Problem 4. Find all differentiable functions $\displaystyle f:(0,\infty)\to\RR$ such that

$\displaystyle f(b)-f(a)=(b-a)f'\left(\sqrt{ab}\right) \quad \text{for all} \quad a,b>0. \tag2$

(Proposed by Orif Ibrogimov, National University of Uzbekistan)

Solution. First we show that $\displaystyle f$ is infinitely many times differentiable. By substituting $\displaystyle a=\frac12t$ and $\displaystyle b=2t$ in (2),

$\displaystyle f'(t) = \frac{f(2t)-f(\tfrac12t)}{\tfrac32t}. \tag{3}$

Inductively, if $\displaystyle f$ is $\displaystyle k$ times differentiable then the right-hand side of (3) is $\displaystyle k$ times differentiable, so the $\displaystyle f'(t)$ on the left-hand-side is $\displaystyle k$ times differentiable as well; hence $\displaystyle f$ is $\displaystyle k+1$ times differentiable.

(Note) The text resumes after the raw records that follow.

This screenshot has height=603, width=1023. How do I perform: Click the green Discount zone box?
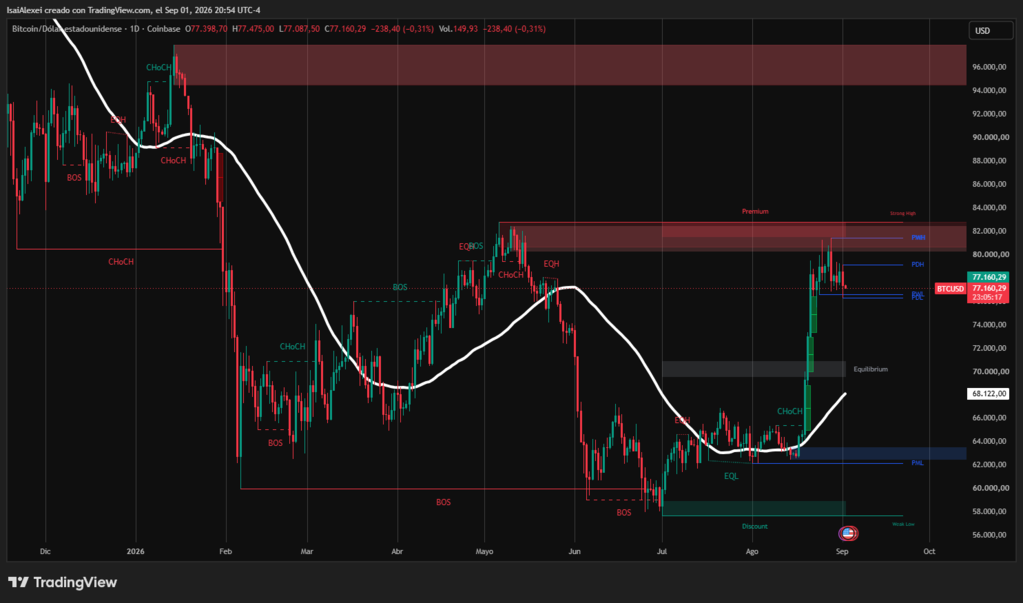click(754, 508)
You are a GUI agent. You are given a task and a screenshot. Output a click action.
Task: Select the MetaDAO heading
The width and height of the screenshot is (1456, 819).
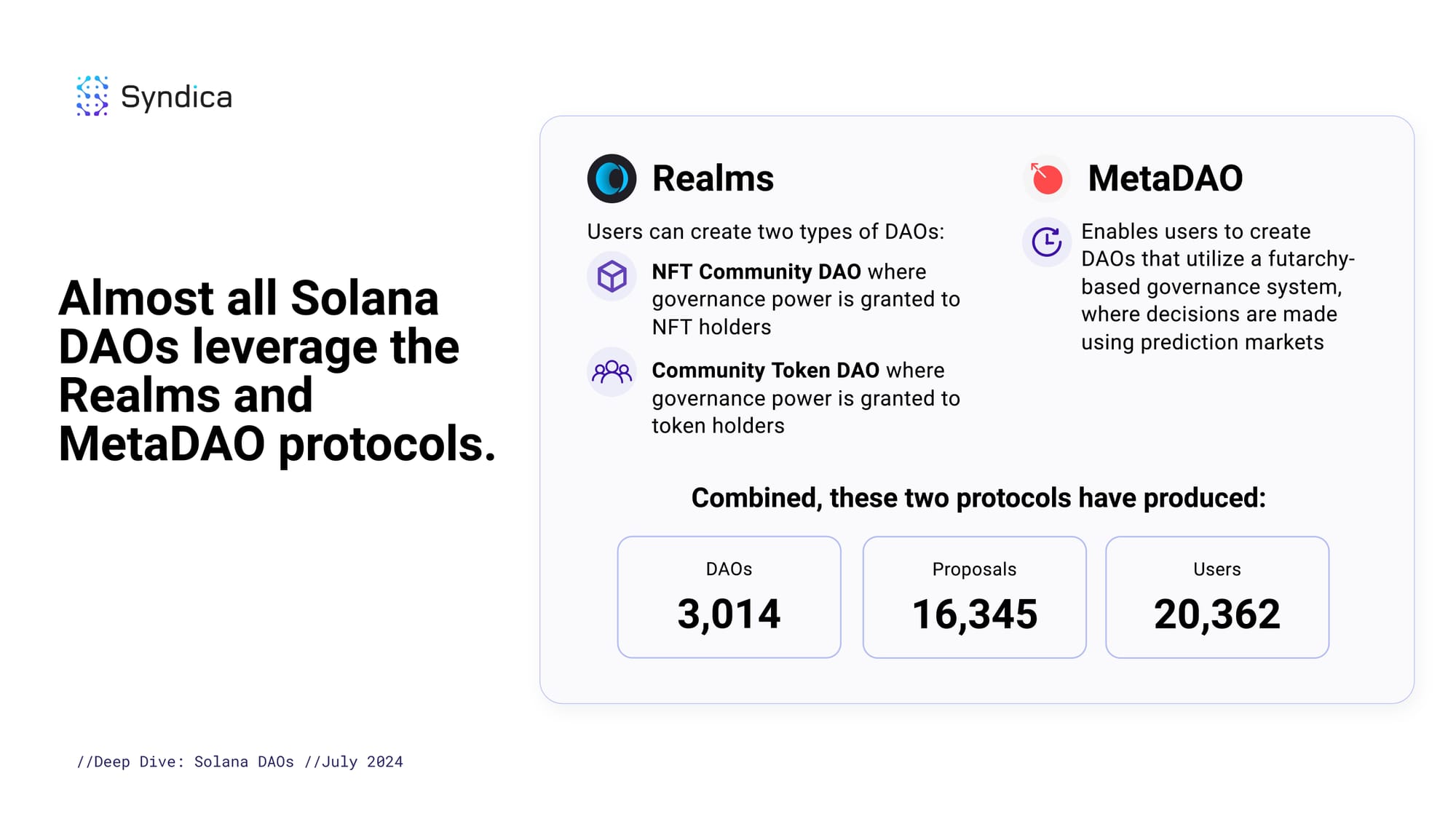(x=1165, y=178)
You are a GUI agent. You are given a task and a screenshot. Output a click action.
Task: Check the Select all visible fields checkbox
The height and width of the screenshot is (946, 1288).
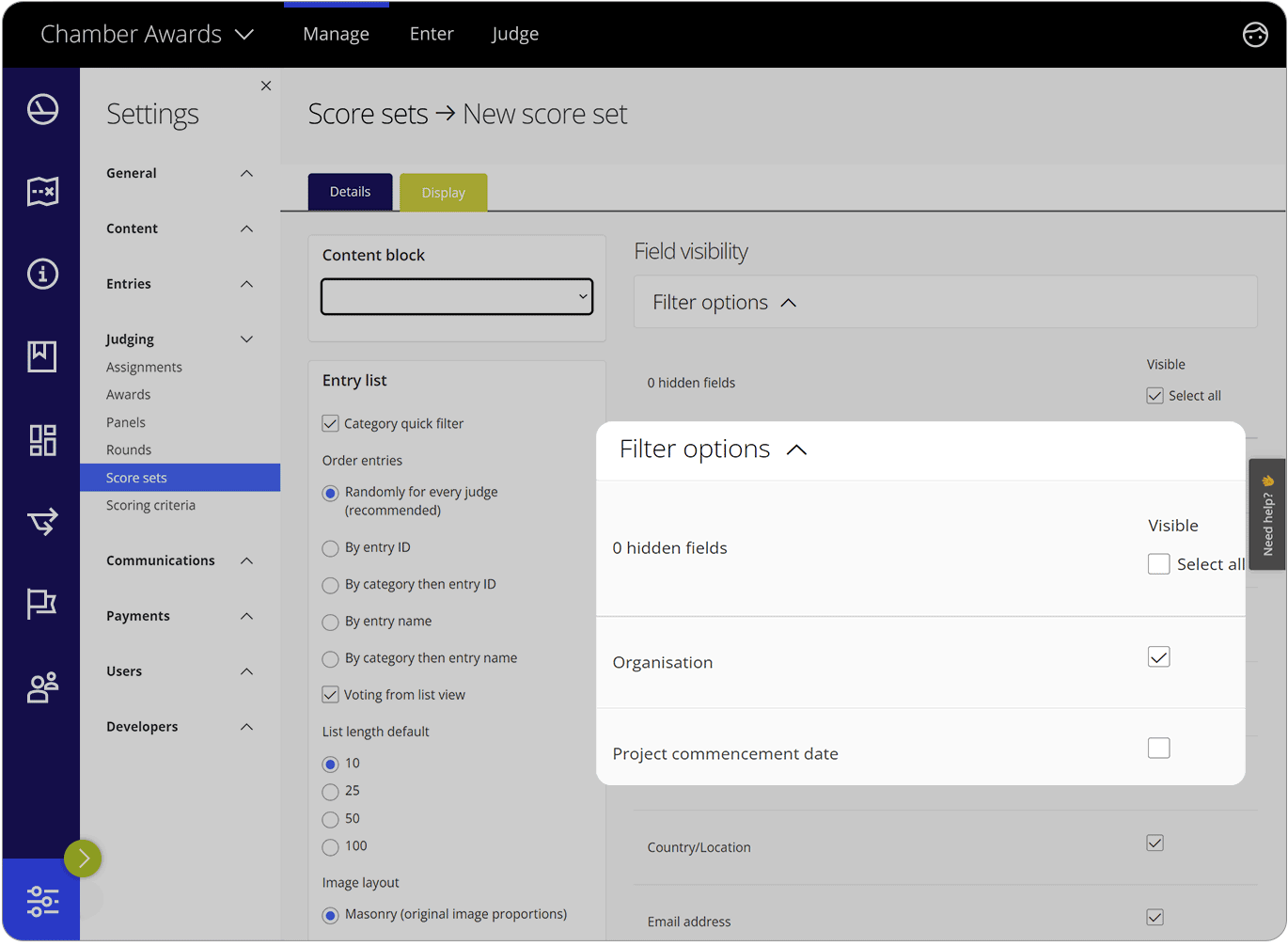coord(1158,563)
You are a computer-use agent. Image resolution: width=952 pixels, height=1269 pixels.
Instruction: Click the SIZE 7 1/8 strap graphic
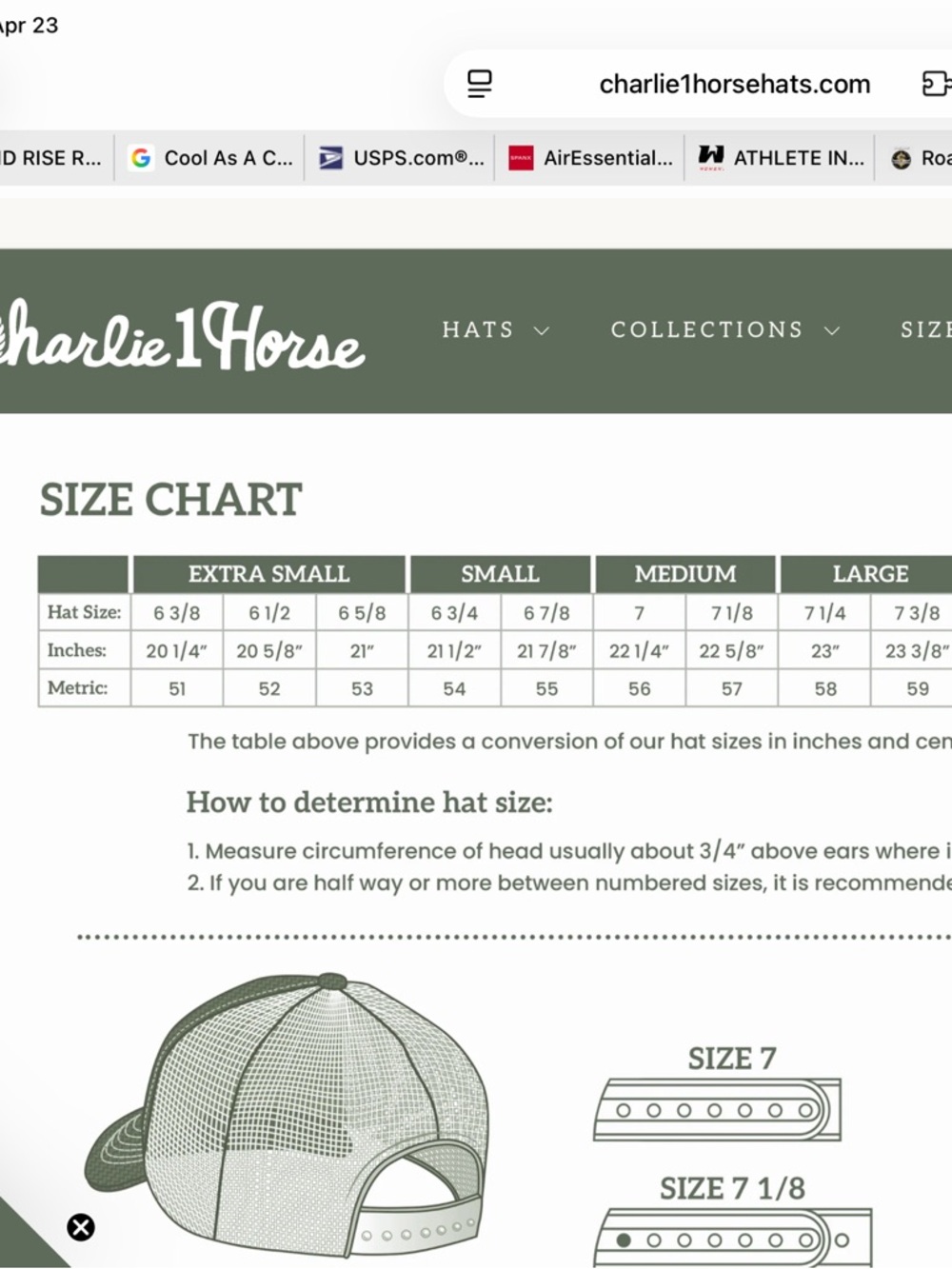(x=733, y=1238)
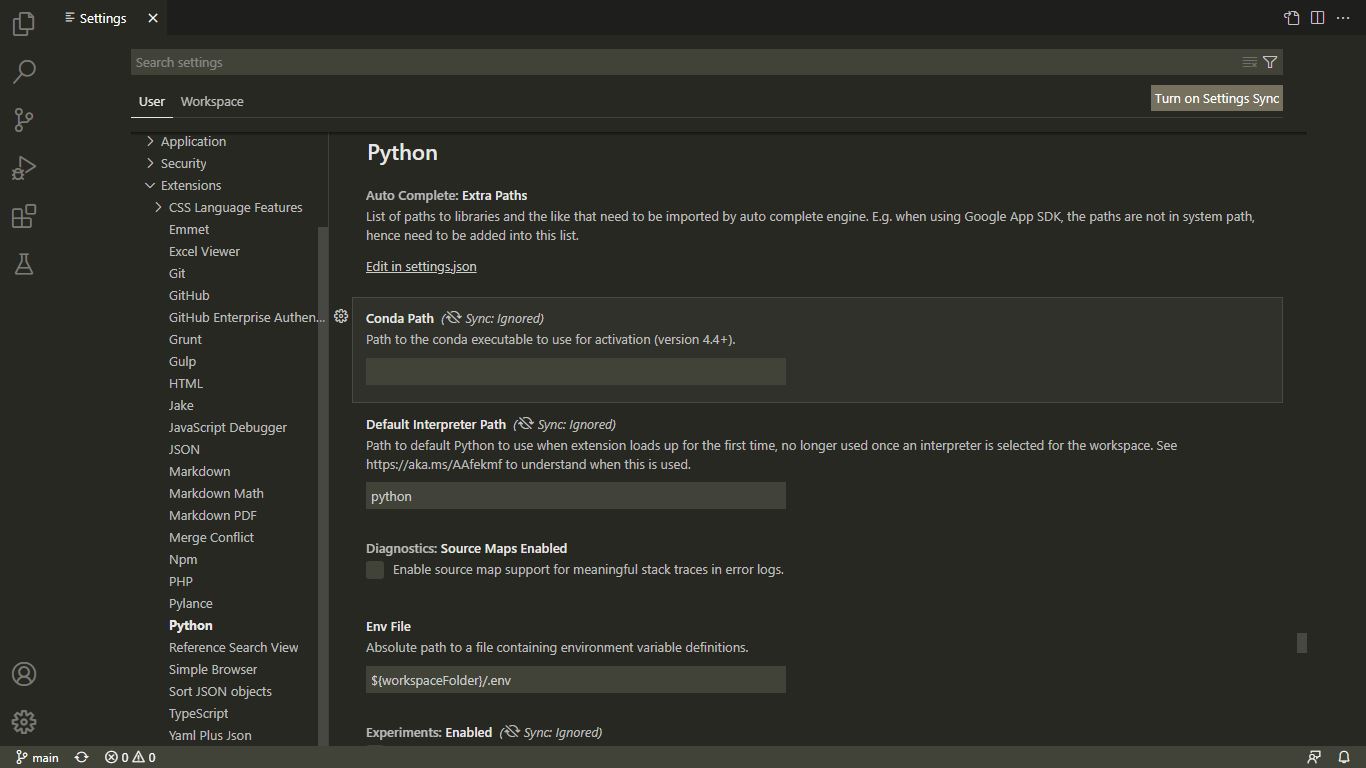This screenshot has width=1366, height=768.
Task: Click the notifications bell
Action: 1343,757
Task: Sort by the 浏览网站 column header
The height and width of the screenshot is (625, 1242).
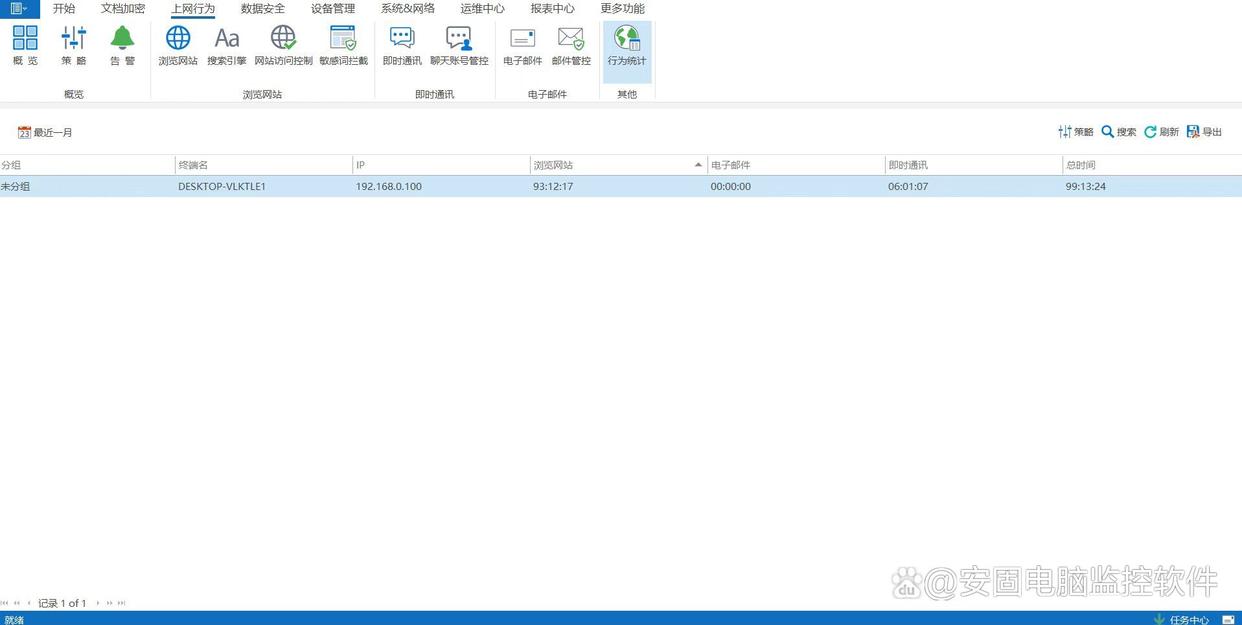Action: (x=617, y=165)
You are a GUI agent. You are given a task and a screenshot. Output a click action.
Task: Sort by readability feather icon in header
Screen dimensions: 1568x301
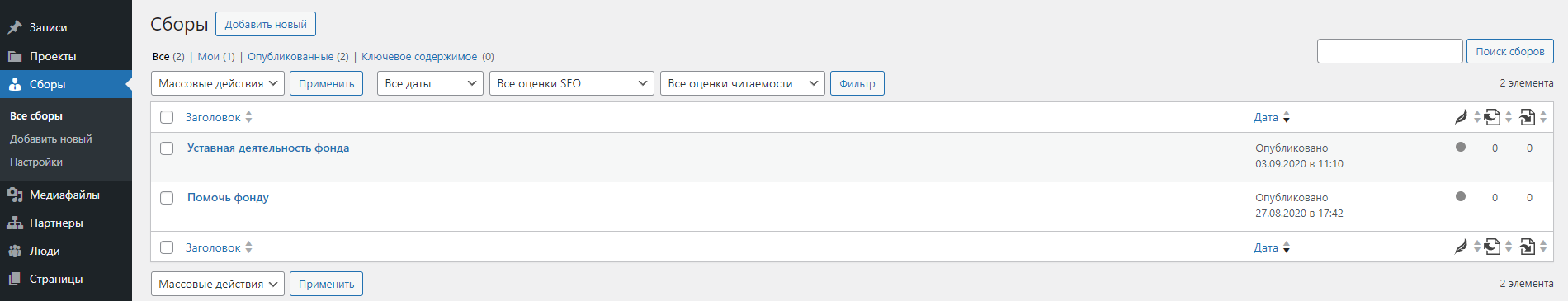(1461, 117)
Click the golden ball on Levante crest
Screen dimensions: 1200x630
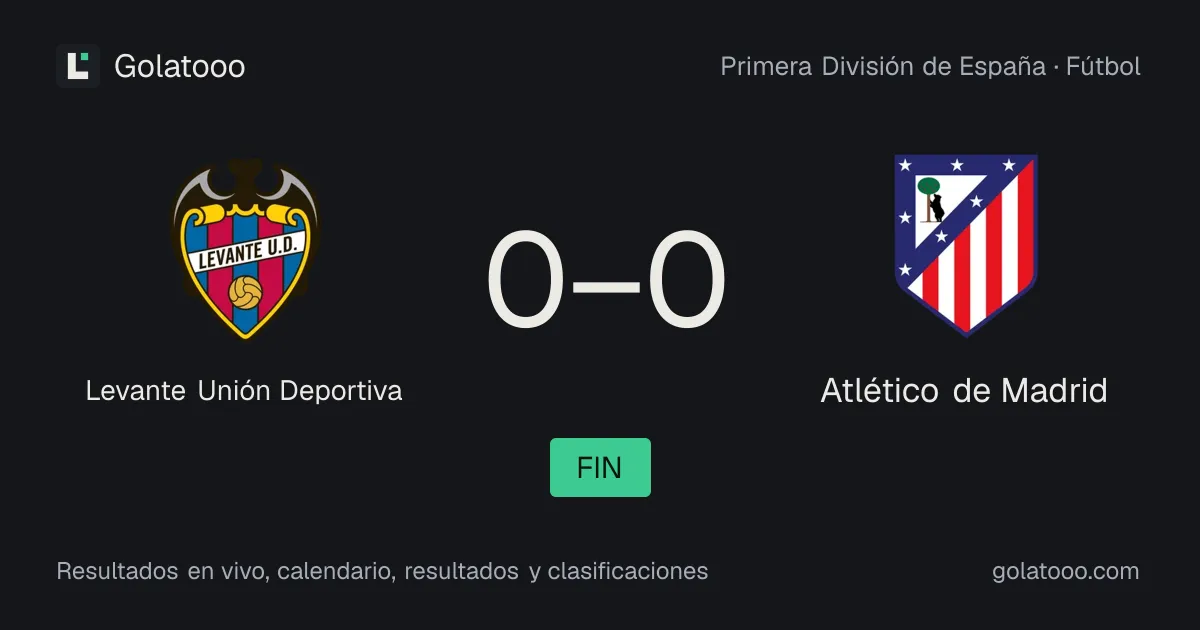[x=245, y=292]
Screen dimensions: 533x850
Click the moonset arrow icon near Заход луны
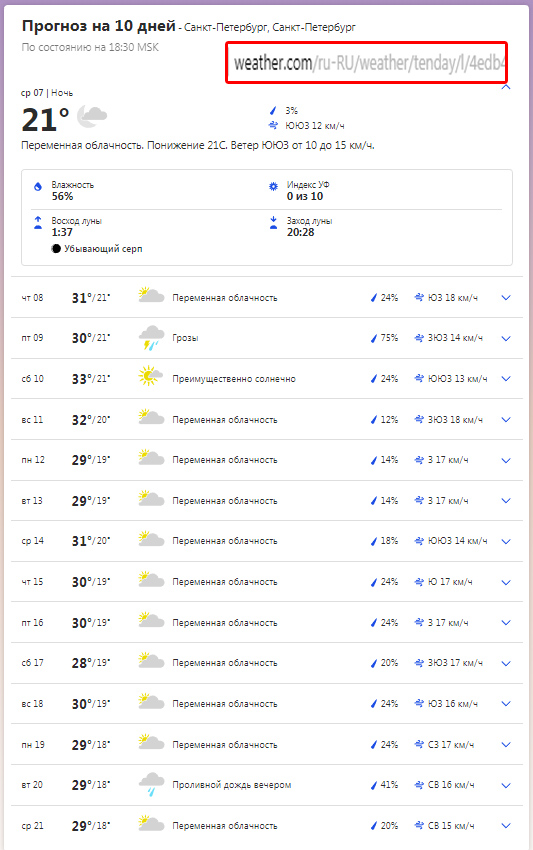[x=273, y=222]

Now substitute $\displaystyle b=e^ht$ and $\displaystyle a=e^{-h}t$ in (2), differentiate three times with respect to $\displaystyle h$ then take limits with $\displaystyle h\to0$:

$\displaystyle f(e^ht)-f(e^{-h}t) - (e^ht-e^{-h}t)f(t) = 0$

$\displaystyle \left(\frac\partial{\partial h}\right)^3\Big( f(e^ht)-f(e^{-h}t) - (e^ht-e^{-h}t)f(t) \Big) = 0$

$\displaystyle e^{3h}t^3f'''(e^ht)+3e^{2h}t^2f''(e^ht)+e^{h}tf'(e^ht)+ e^{-3h}t^3f'''(e^{-h}t)+3e^{-2h}t^2f''(e^{-h}t)+e^{-h}tf'(e^{-h}t) - \qquad\qquad\qquad$

$\displaystyle \qquad\qquad\qquad\qquad - (e^ht+e^{-h}t)f'(t) = 0$

$\displaystyle 2t^3f'''(t) + 6t^2f''(t) = 0$

$\displaystyle tf'''(t)+3f''(t) = 0$

$\displaystyle (t\,f(t))''' = 0.$

Consequently, $\displaystyle tf(t)$ is an at most quadratic polynomial of $\displaystyle t$, and therefore

$\displaystyle f(t) = C_1t+\frac{C_2}{t}+C_3 \tag{4}$

with some constants $\displaystyle C_1$, $\displaystyle C_2$ and $\displaystyle C_3$.

It is easy to verify that all functions of the form (4) satisfy the equation (1).